## Task description
Copy out the data below word for word, starting at its first line and stopping after the line that contains "Expand the resources".

◆ ◆ ◆ ◆

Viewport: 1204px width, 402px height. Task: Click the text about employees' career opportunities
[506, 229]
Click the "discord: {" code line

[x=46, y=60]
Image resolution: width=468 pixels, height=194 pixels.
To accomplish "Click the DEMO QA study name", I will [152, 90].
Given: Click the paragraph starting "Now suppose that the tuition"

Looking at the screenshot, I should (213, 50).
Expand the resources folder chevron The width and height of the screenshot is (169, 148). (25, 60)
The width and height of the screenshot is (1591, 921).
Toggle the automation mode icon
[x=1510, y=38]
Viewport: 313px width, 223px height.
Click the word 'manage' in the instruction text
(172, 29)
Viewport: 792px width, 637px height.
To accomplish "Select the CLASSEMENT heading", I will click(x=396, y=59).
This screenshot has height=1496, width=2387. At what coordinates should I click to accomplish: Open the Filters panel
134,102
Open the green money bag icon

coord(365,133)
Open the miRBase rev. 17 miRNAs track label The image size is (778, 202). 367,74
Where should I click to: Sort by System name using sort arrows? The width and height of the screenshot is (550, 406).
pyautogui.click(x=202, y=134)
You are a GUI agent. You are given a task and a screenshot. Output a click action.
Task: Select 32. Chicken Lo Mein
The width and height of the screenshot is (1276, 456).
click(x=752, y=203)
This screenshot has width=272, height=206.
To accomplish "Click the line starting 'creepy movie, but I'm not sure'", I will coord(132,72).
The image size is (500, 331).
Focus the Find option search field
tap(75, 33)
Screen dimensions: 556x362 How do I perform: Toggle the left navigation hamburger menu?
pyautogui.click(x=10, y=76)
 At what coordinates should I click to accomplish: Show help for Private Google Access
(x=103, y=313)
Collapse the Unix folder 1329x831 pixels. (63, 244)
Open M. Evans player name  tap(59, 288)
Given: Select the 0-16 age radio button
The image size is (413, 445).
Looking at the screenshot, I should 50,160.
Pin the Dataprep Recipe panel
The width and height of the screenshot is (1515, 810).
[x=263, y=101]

◆ ◆ ◆ ◆

## Result of this exercise
Viewport: 1204px width, 402px height. Task: Click the text about employees' career opportunities
[506, 229]
Click the "discord: {" code line

[x=46, y=60]
Image resolution: width=468 pixels, height=194 pixels.
To accomplish "Click the DEMO QA study name", I will [152, 90].
Given: Click the paragraph starting "Now suppose that the tuition"

Looking at the screenshot, I should (213, 50).
Expand the resources folder chevron The width and height of the screenshot is (169, 148). (25, 60)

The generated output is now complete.